Repeat to remember: Memorable presentation structures (Brain Rule #5)

What makes a memorable presentation structure? The answer is repetition.

What makes a memorable presentation structure? The answer is repetition.

That repeated line is (obviously) deliberate: we’re making a point that repetition is an important technique to help the brain to store and recall information.

Let’s step back in time, back to when we had to memorise phone numbers. Someone (let’s say someone cute) shares their number with you. But you have no way to record it (no pen, no paper, no smartphone!): so what do you do? Well, you repeat it, out loud probably, and you cluster the numbers together perhaps, and you repeat it again. It’s a natural technique we’ve learnt to prevent information from escaping from our fleeting working memory. We have learnt that repetition, however clumsy it might feel, helps us to recall information in the future.

presentation structure

Do you consider using this technique when putting together a presentation? Obviously, we don’t recommend a single slide with the message over and over again… but there are structural & navigational devices we can use that make using repetition quite natural.

State your presentation structure:

A useful strategy is to place your key messages up front and easy to follow within your presentation structure… Literally stating them on a slide: and using that slide a few times (a divider slide for instance). So that each time your chapter comes along, you can repeat the 3 key messages. “3?” I hear you ask?

Generally, the human brain can only hold 5 pieces of (new) information for less than 30 seconds. Good brains can handle 7, other brains just 3. It’s a bit like the skill of juggling, most people will be able to manage 3, but only a true master can juggle 7! So we recommend appealing to the masses and sticking with 3 key messages if you can.

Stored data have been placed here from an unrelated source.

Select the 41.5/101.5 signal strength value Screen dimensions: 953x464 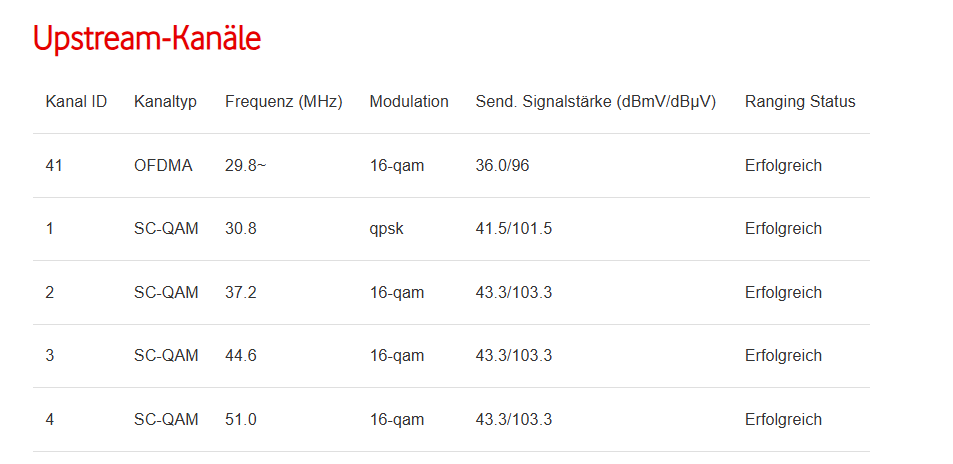(514, 229)
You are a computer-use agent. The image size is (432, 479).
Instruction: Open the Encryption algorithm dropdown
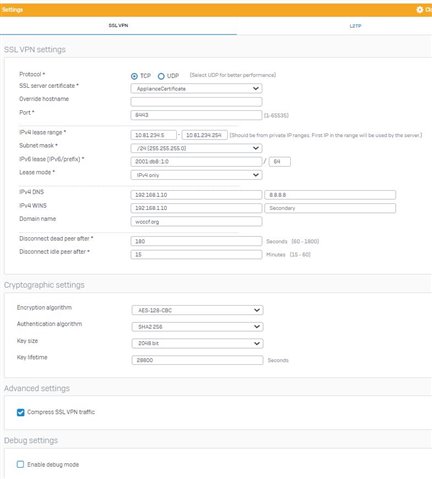(197, 310)
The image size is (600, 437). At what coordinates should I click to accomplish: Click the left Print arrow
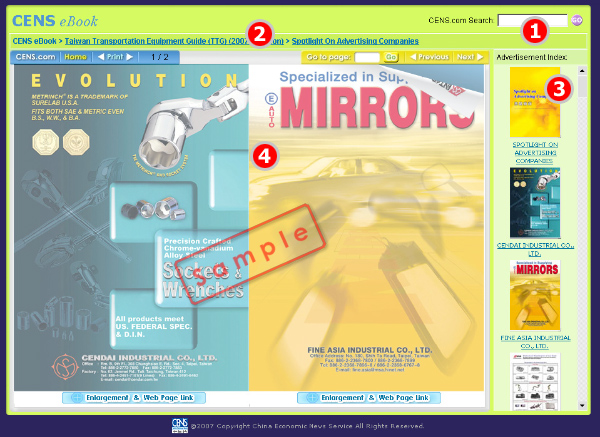pyautogui.click(x=102, y=57)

Once you have chosen your 3 key points, consider the information you need your audience to remember: if that information doesn’t fall under one of your 3 key messages, then either you have the wrong key message, or you have information that isn’t necessary to share. This is a simple way to cluster information to reinforce your points.

Top tip:

This presentation structure is one of our favourites.  The dividers would then be repeated for each key message, with the relevant section highlighted. And we’d also use a summary slide to repeat all 3 key messages at the end. You may then end up with this slide in your presentation 5 times. Talk about powerful repetition!

At first you might worry that it won’t “flow”, but you don’t need to vocally repeat the key messages each time. They’ll be seen. And that’s enough. We guarantee that using dividers in this way will enable your audience to remember more of your information. For your audience it will feel structured, organised, and clear: this reflects on you and your performance as a presented. Give it a try!

Trust us: you’ll get brownie points for your memorable presentation structure!